Spanien

Zwei Pragmatiker ringen um die Macht in Konfliktregion Katalonien

Sozialisten-Kandidat Salvador Illa rief nach seinem Wahlsieg zur Versöhnung und zum Neustart auf.
© CRISTINA DIESTRO

Die Sozialisten eroberten am Sonntag bei der Wahl in Katalonien Platz eins, doch die Linksrepublikaner verfügen mit ihrem Separatistenblock über eine absolute Mehrheit. Mit Salvador Illa und Pere Aragonès ringen nun zwei stille Pragmatiker um die Macht.

Barcelona – Separatistische Parteien haben am Sonntag bei der Parlamentswahl in Spaniens Konfliktregion Katalonien ihre Vormachtstellung ausgebaut. Aber auch die in Madrid regierenden Sozialisten gingen gestärkt hervor. Um die Macht ringen nun zwei sehr stille Pragmatiker: Salvador Illa von der Sozialistischen Partei Kataloniens (PSC), die die Einheit Spaniens bewahren will, aber zu Verhandlungen bereit ist, und Pere Aragonès von den nach Unabhängigkeit strebenden Links-Republikanern ERC.
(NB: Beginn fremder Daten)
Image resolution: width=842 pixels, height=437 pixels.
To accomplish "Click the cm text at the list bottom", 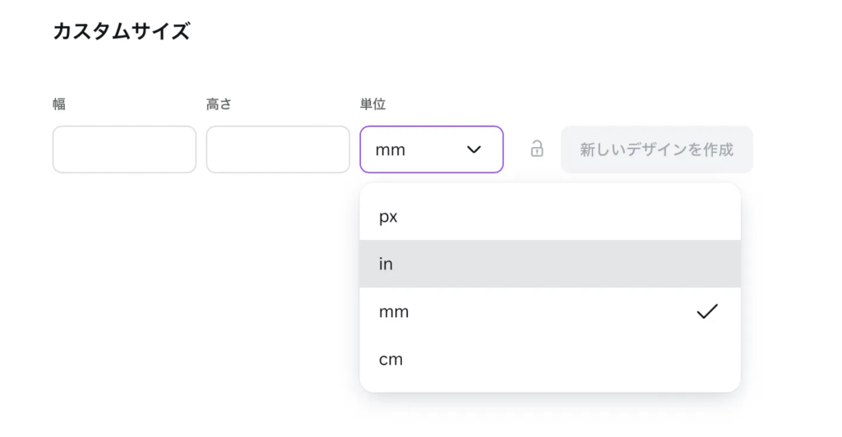I will pyautogui.click(x=391, y=359).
„Heute beginnen wir ein neues Kapitel. Es ist Zeit, umzublättern“, rief Salvador Illa am Sonntagabend nach seinem Wahlsieg in Katalonien zur Versöhnung und zum Neustart in der nach Unabhängigkeit strebenden Konfliktregion auf. Die PSC war stärkste Kraft geworden. Wie bereits im Wahlkampf zeigte sich der 54 Jahre alte Sozialist unaufgeregt pragmatisch und besonnen. Er inszenierte sich als Mann der Zukunft, der die Gräben einer durch den Unabhängigkeitsprozess tief gespaltenen Gesellschaft endlich zuschütten will.
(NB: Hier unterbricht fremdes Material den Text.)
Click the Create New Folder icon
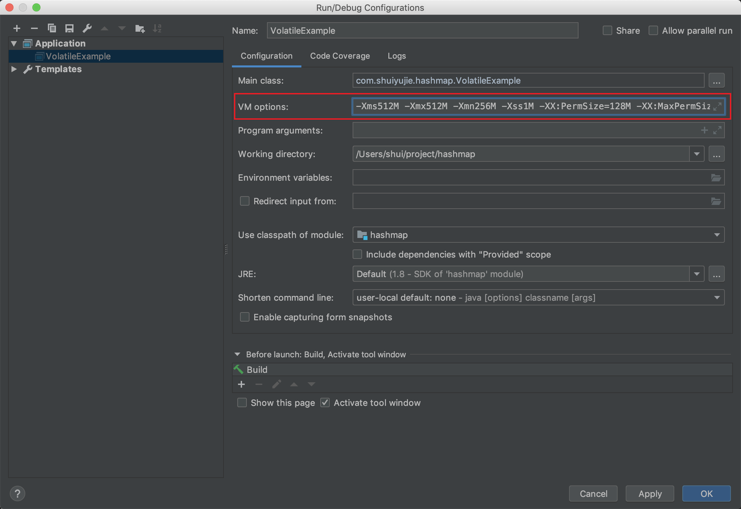The image size is (741, 509). coord(140,28)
📽️ Video | Separatistische Parteien holen sich Mehrheit

Mit 23 Prozent der Stimmen und 33 Sitzen konnte Salvador Illa das Ergebnis der katalanischen Sozialisten (PSC) im Vergleich zu den vergangenen Wahlen 2017 glatt verdoppeln. Dabei war er bis vor einem Jahr überhaupt nur wenigen bekannt. Bis heute weiß man nur wenig aus seinem Privatleben. Er stammt aus dem kleinen Ort namens La Roca del Valles in der Nähe Barcelonas. 1995 wurde er dort für kurze Zeit Bürgermeister, verschwand dann aber wieder schnell in den Tiefen des Parteiapparats. Er studierte Philosophie und machte einen Masterabschluss in Unternehmensführung.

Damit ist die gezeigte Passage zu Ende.